I should have been gazing upon the sweeping manicured lawns as they flowed seamlessly into the white sands of the resort’s private beach. But I wasn’t. What I actually was doing was imaging my thumb crushing the windpipe of the man who sat two tables away.

My violent fantasy had emitted the detail of how my ten-stone disabled body had managed to manoeuvre itself into such a position, what with him being a 20-something, bronzed, athletic, muscled type, or indeed, why his matching female breakfast companion had done nothing to aid him.

His crime? Well, the fact that he had used the hotel’s unfathomable toaster with some aplomb had put me on my back foot, but it was his T-shirt which tipped me into such ire.

‘Life Begins Outside Your Comfort Zone,’ it read.

‘FUCK YOU,’ my inner monologue raged.

The slogan was complemented by an extreme sport graphic of, what I am going to refer to as a ‘dude’, doing something ‘extremely’ ‘sporty’.

Of course the kneejerk reaction is to contemplate that if you’re happy doing it, then it is not really outside of your comfort zone. I think what he was actually trying to convey was that he is someone who likes throwing himself off cliffs, or whatever, and the garment was worn with the intention that the person noting the wording will be impressed.

My counter T-shirt might read: ‘Extreme Sports Are of Little or No Interest to Me’.

Besides all that, is that what ‘comfort zones’ are really about? I normally hear them in the contexts of public speaking, job interviews, stage performances. Maybe the image on his T-shirt should have depicted an empty rostrum and an awaiting audience.

As my fantasy ensued and he gurgled pleads for me to stop, I start to consider when I have been the furthest outside of my comfort zone.

Having been temporarily blind, spent around two years with both feet in casts, been on kidney dialysis, and had a double organ transplant, I’ve got my fair share to choose from.

Here’s just one:

After my kidneys failed, I was placed on peritoneal dialysis. It meant I could dialyse at home overnight while I slept. Cycles of fluid were repeatedly pumped into me where they stayed for an hour or so, before being drained out via a tube which had been inserted into me just below my navel. The waste fluid was then collected in a large bag that I disposed of the following day.

The insertion of a tube into the peritoneal cavity is considered rather routine. But not for me. After the tube was inserted, I started dialysis only for most of the blood cleansing fluid to stay in my gut. I returned to the hospital after a few days looking like I was 15 months pregnant and an emergency decision was made to insert a new tube.

I was given a local anaesthetic and a strong sedative, which promptly knocked me out. A general anaesthetic was not required for such a simple and quick procedure, I was assured.

However, I woke up with a surgeon seemingly wrist-deep in my guts. “I am awake,” I pleaded. “Almost done,” he insisted. I could now feel the pain as the anaesthetic faded.

The reality of the situation engulfed me. I was awake, ably conversing with a man who was fumbling around with my innards. To add insult to injury, I had not changed into a hospital gown and the fluid which had inflated me had now leaked out onto the bed. I was having this conversation while effectively lying in five litres of my own piss, which was slowly soaking into my pulled down jeans and rolled up jumper.

All things considered, I was outside of my comfort zone, and at no point did I think: ‘life is beginning’.
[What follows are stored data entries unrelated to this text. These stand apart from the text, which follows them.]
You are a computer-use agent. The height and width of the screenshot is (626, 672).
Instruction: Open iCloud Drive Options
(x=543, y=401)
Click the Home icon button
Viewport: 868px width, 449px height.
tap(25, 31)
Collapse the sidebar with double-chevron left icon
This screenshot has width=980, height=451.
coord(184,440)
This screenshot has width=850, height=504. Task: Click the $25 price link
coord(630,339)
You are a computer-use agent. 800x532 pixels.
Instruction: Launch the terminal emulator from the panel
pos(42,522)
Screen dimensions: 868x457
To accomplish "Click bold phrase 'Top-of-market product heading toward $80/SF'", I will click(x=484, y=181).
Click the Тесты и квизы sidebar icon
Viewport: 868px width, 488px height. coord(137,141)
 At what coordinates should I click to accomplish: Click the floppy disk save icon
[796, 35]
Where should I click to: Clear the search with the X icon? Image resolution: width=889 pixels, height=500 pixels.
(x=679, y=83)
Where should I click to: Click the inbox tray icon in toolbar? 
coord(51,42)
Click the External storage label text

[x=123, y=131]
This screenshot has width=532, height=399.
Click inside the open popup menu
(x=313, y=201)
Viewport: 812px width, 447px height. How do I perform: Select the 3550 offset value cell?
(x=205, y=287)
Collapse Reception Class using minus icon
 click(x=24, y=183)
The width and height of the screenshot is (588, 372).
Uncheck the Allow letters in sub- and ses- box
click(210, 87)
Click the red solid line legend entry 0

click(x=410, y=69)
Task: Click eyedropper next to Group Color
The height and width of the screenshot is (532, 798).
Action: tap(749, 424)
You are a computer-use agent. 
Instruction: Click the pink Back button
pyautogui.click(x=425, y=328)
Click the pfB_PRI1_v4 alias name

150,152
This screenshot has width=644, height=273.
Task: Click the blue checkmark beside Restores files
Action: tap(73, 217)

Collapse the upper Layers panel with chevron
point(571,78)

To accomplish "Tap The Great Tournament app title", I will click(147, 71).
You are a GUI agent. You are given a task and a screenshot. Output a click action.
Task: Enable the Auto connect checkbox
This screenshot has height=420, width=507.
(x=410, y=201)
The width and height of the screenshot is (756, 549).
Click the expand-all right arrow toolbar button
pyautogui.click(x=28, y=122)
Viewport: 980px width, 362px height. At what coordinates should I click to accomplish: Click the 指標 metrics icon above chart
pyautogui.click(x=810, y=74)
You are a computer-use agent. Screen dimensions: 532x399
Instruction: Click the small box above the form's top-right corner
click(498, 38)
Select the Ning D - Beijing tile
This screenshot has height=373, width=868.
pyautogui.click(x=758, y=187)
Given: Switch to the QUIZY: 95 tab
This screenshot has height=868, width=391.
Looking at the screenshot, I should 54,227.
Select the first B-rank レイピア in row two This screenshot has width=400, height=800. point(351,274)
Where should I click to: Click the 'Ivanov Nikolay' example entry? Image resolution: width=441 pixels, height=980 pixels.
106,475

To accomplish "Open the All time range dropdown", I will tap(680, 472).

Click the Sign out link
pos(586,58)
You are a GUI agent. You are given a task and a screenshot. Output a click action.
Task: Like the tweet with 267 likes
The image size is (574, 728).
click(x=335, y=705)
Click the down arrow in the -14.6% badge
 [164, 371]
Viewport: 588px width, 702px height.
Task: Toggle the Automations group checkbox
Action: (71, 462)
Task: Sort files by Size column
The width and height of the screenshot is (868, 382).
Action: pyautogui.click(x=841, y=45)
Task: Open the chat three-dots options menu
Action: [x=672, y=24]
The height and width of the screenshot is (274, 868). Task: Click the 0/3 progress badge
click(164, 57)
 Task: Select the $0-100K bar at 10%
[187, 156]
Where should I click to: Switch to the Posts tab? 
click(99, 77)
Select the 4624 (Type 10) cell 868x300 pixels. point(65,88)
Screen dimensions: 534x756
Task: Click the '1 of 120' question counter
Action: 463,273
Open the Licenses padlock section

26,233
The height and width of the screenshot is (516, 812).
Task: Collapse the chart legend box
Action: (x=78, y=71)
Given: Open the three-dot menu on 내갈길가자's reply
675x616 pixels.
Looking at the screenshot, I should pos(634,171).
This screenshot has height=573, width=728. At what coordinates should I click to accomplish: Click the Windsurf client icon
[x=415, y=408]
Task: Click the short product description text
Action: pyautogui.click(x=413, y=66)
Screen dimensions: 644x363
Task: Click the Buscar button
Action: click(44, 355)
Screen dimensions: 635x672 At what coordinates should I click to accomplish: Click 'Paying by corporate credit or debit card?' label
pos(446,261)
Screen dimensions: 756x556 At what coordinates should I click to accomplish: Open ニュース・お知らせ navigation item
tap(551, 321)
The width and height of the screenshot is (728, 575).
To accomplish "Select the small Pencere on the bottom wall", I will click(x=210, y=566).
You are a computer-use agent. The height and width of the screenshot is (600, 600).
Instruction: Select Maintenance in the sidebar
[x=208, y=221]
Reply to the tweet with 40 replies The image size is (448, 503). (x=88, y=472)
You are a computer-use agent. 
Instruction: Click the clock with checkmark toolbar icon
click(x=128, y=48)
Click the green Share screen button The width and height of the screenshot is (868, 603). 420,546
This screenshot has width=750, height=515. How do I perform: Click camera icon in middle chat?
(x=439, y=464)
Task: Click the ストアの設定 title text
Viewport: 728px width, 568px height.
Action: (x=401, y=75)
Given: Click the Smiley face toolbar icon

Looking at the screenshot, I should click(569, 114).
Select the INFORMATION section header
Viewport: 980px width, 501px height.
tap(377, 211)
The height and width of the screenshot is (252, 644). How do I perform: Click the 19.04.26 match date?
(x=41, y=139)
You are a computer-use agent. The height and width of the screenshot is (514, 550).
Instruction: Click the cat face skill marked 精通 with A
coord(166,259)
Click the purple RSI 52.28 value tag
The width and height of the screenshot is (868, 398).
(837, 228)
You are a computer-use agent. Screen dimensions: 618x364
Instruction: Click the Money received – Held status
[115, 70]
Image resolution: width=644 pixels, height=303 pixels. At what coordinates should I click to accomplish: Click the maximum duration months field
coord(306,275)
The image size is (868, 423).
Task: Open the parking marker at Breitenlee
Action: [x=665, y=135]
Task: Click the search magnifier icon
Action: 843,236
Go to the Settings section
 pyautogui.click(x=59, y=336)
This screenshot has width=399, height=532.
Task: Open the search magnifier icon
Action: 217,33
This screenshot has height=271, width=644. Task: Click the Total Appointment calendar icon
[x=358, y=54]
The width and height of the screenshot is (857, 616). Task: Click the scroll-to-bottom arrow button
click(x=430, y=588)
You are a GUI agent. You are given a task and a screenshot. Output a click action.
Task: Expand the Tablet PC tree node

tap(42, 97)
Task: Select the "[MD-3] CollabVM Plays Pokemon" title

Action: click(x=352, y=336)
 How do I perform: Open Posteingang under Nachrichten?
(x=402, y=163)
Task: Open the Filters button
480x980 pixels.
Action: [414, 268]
Life, in fact, felt very much like it was drawing to a close.

Take that, surf dude.

But then, as my imagined death grip on his throat loosened, and his sobbing partner composed herself, something did occur to me. After almost a decade of ill health, I was now sitting in a beautiful spa retreat, healthy and happy.

Maybe those excursions outside of my comfort zone were where a life was beginning after all, or, at the very least, restarting.

Still a fucking stupid T–shirt, mind.